(Collected data)
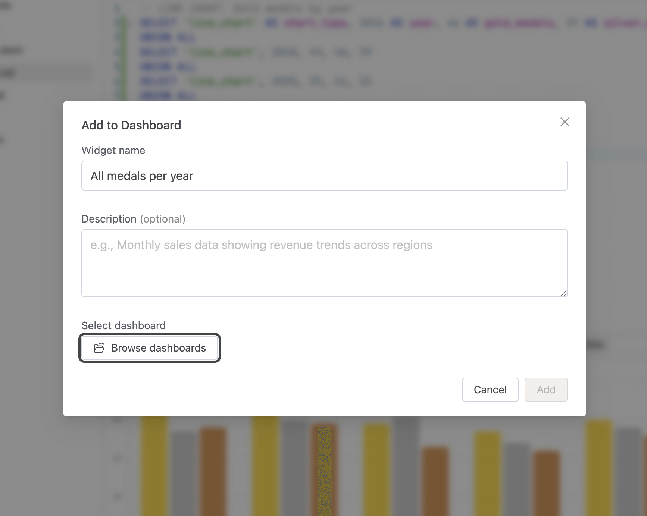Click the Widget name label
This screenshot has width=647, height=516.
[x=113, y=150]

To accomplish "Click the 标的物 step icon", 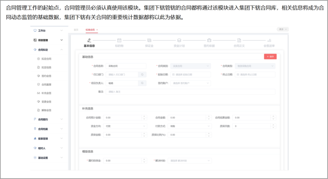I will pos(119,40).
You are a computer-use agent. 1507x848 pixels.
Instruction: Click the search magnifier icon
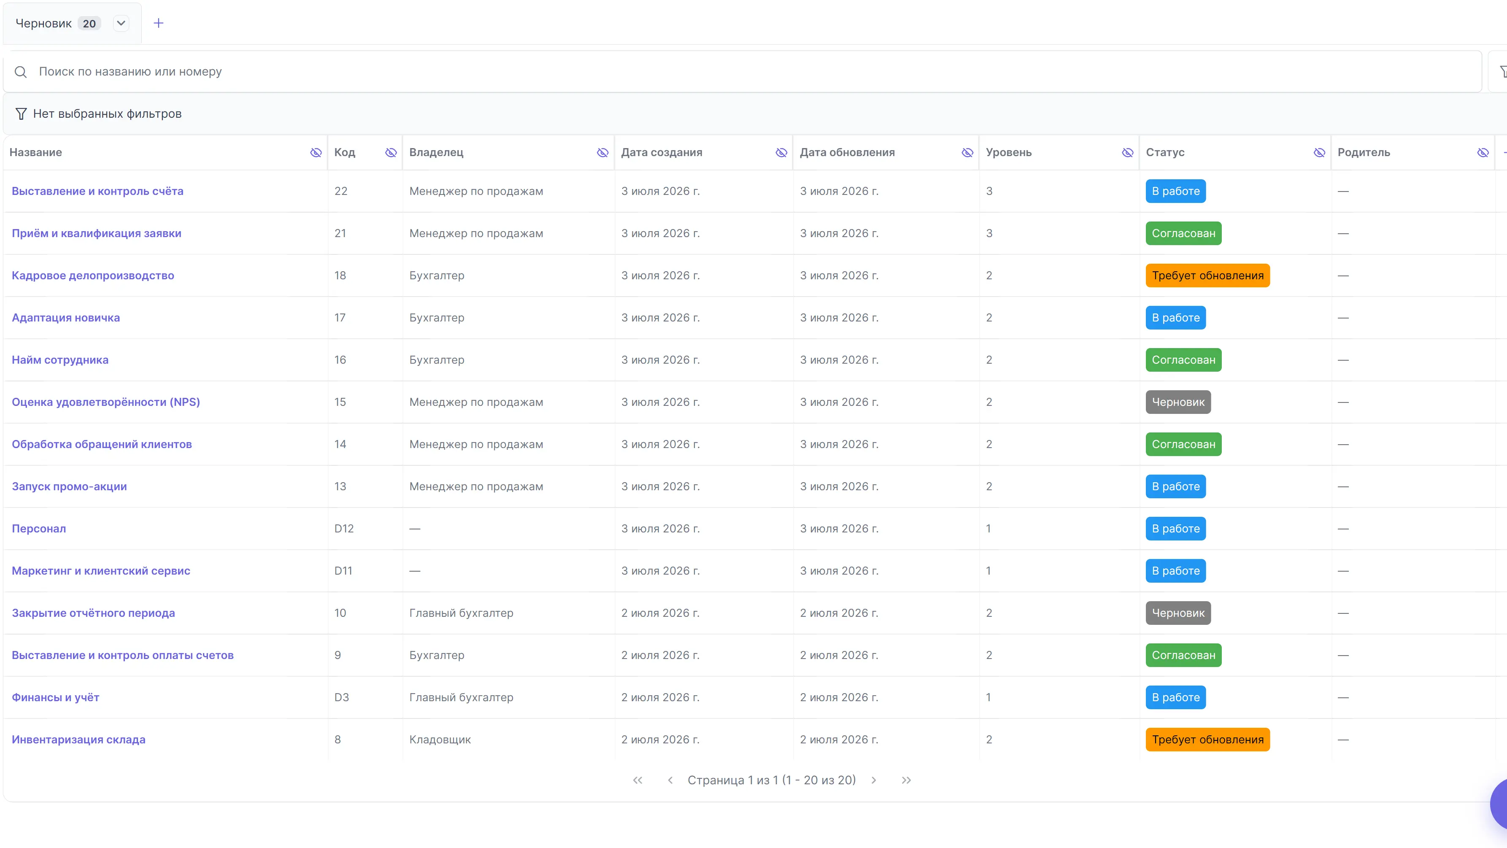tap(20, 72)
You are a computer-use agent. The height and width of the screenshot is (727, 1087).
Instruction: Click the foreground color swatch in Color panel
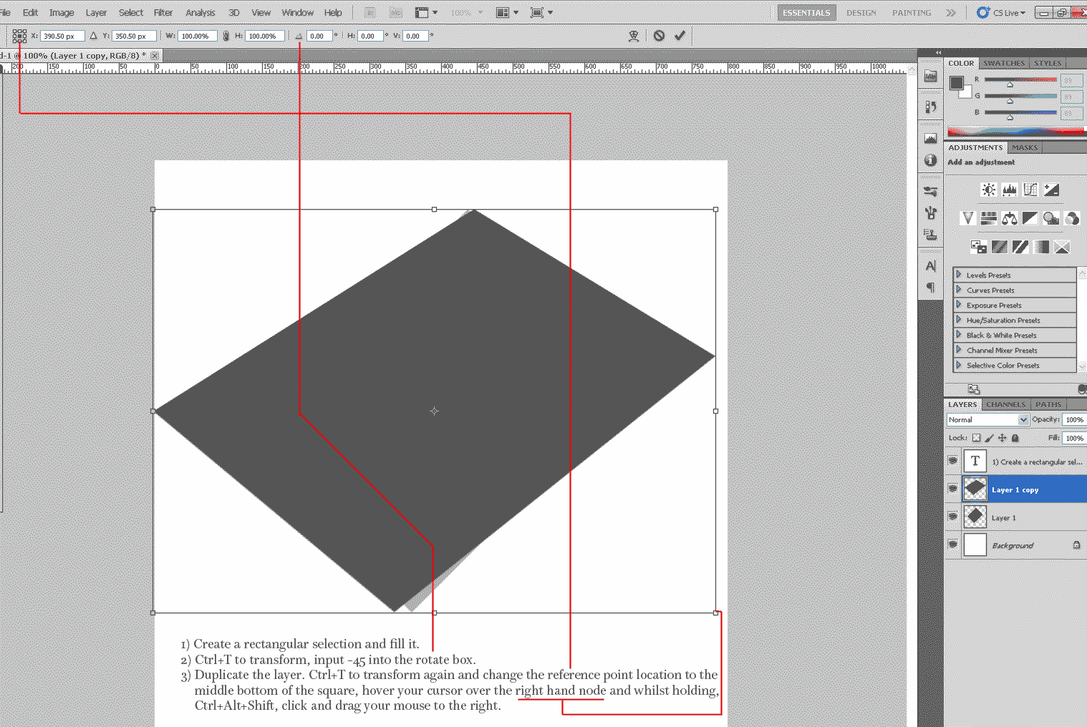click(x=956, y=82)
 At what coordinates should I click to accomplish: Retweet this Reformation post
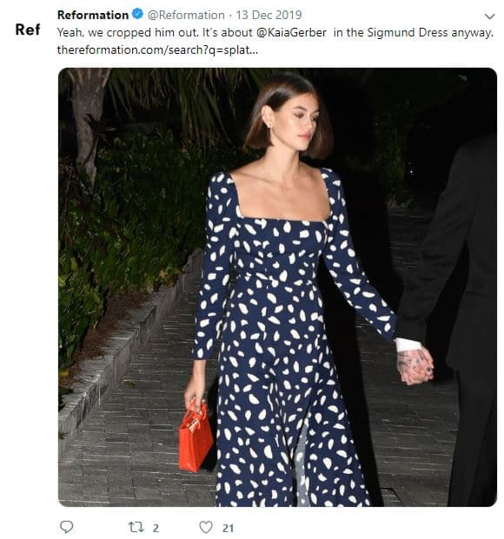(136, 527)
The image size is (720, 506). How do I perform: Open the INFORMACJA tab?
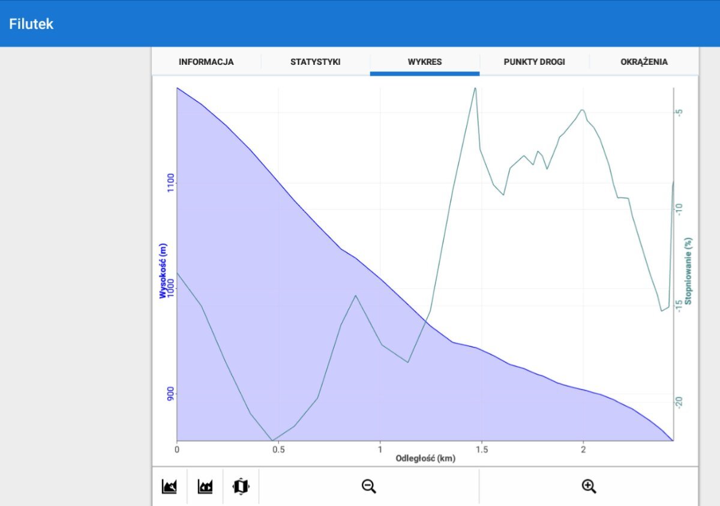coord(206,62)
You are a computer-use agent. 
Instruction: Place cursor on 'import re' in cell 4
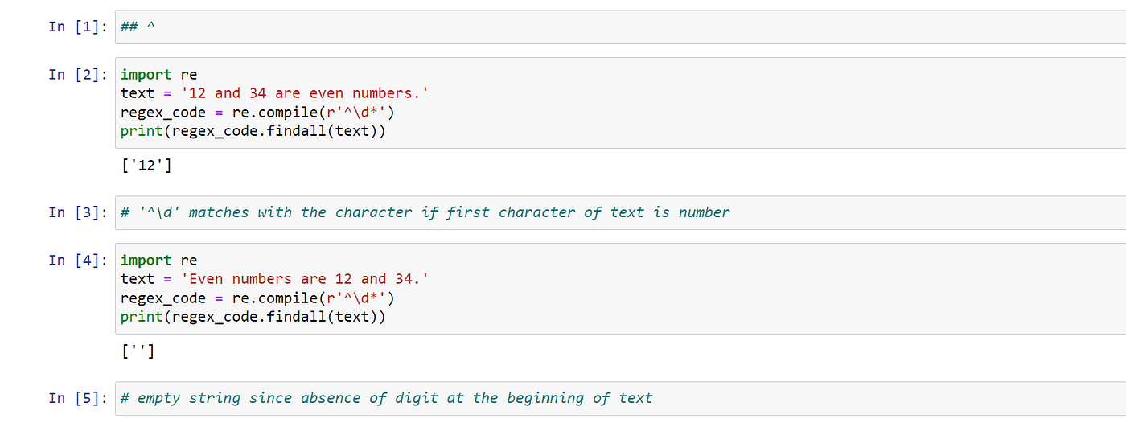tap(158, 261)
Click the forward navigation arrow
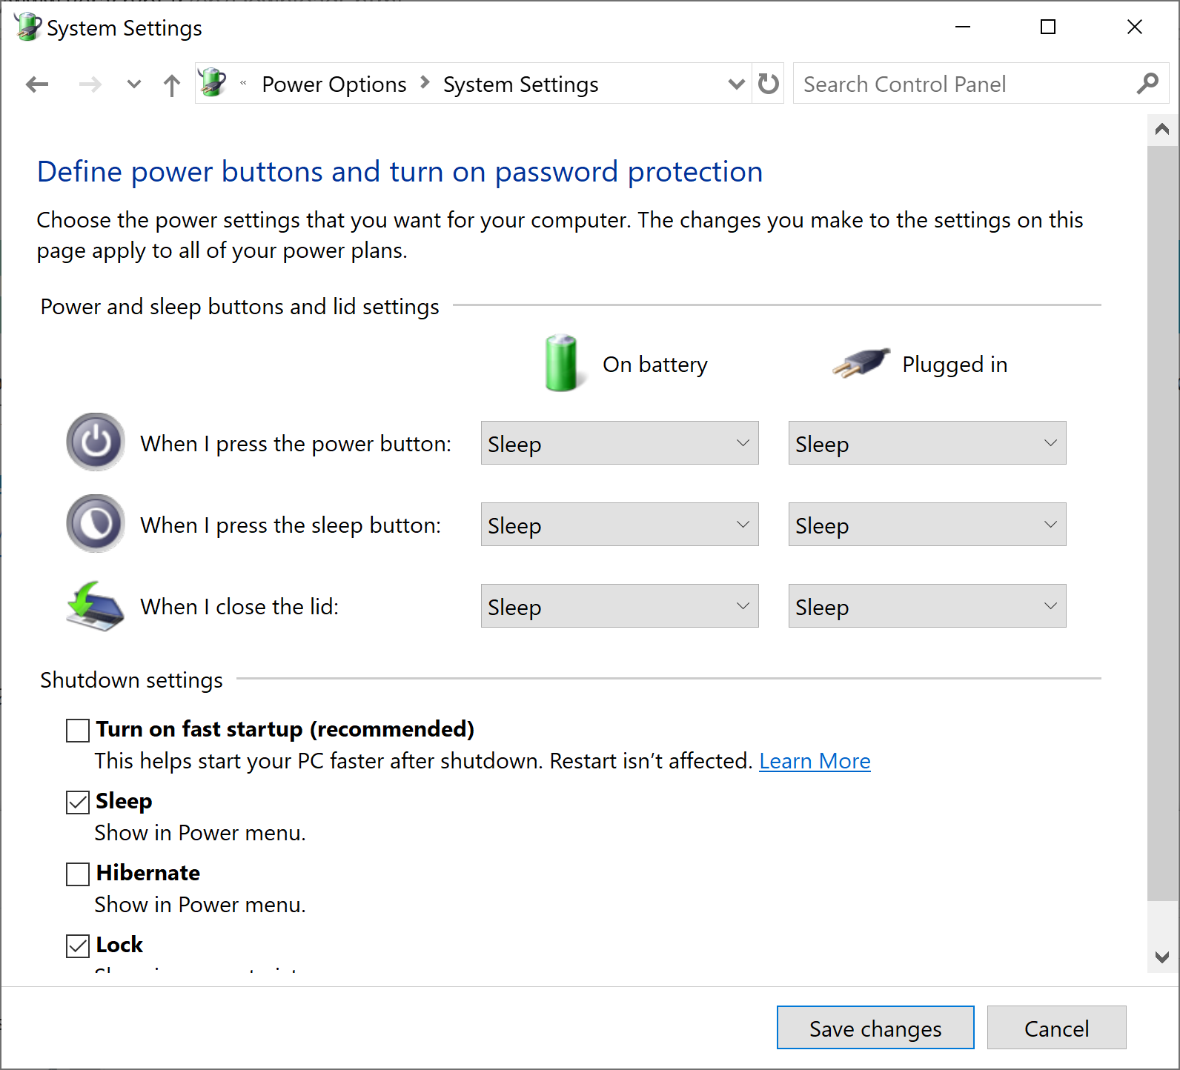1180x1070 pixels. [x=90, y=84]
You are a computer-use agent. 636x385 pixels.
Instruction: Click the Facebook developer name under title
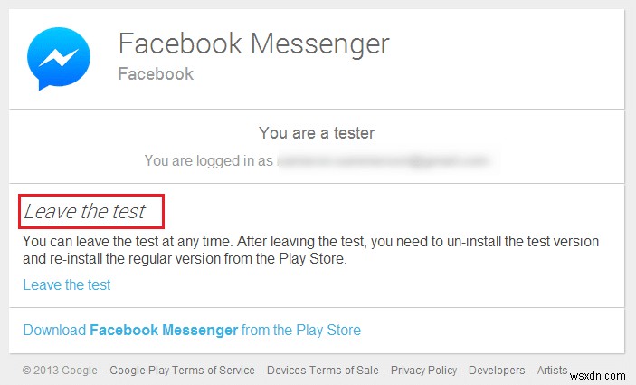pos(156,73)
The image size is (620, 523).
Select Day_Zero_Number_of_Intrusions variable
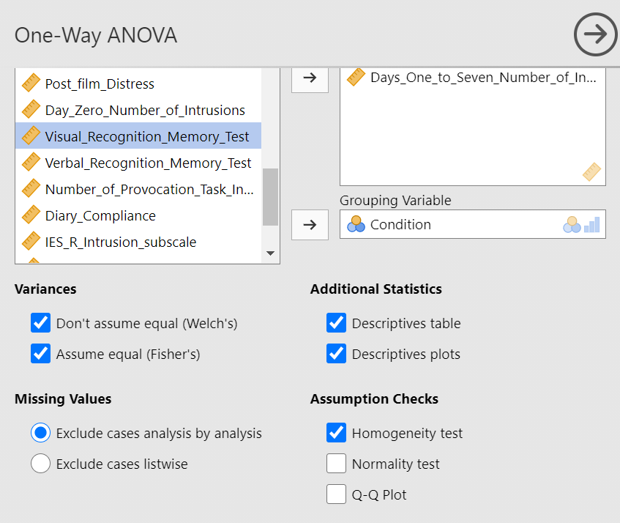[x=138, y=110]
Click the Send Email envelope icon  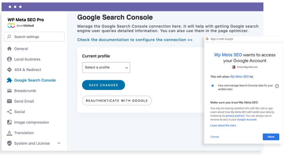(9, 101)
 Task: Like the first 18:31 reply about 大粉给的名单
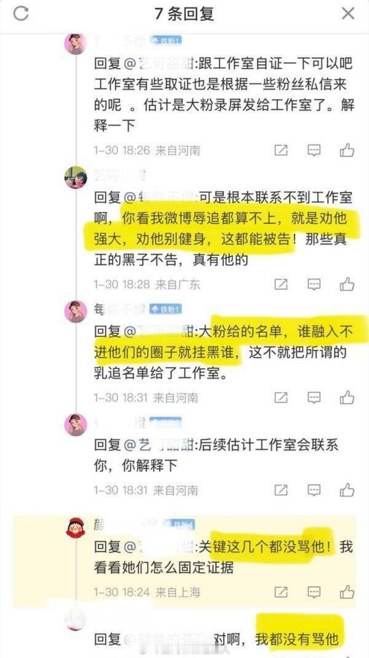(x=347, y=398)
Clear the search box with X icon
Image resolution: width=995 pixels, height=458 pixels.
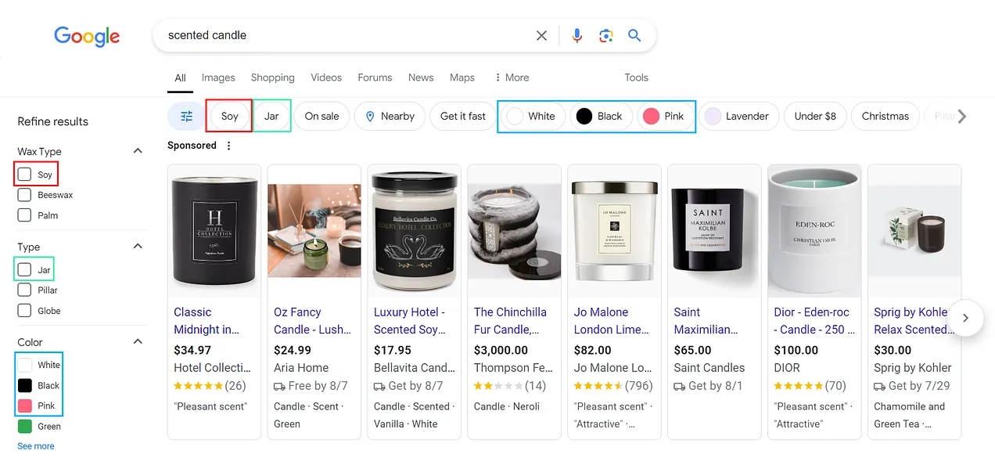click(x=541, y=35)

AIM OF THE EXERCISE ▸
Reproduce exactly, with every picture left out, the lines from the one that contains "Image resolution: width=995" to the final line of the records above.

REPLY TO THE TASK ▸
Image resolution: width=995 pixels, height=458 pixels.
click(x=541, y=35)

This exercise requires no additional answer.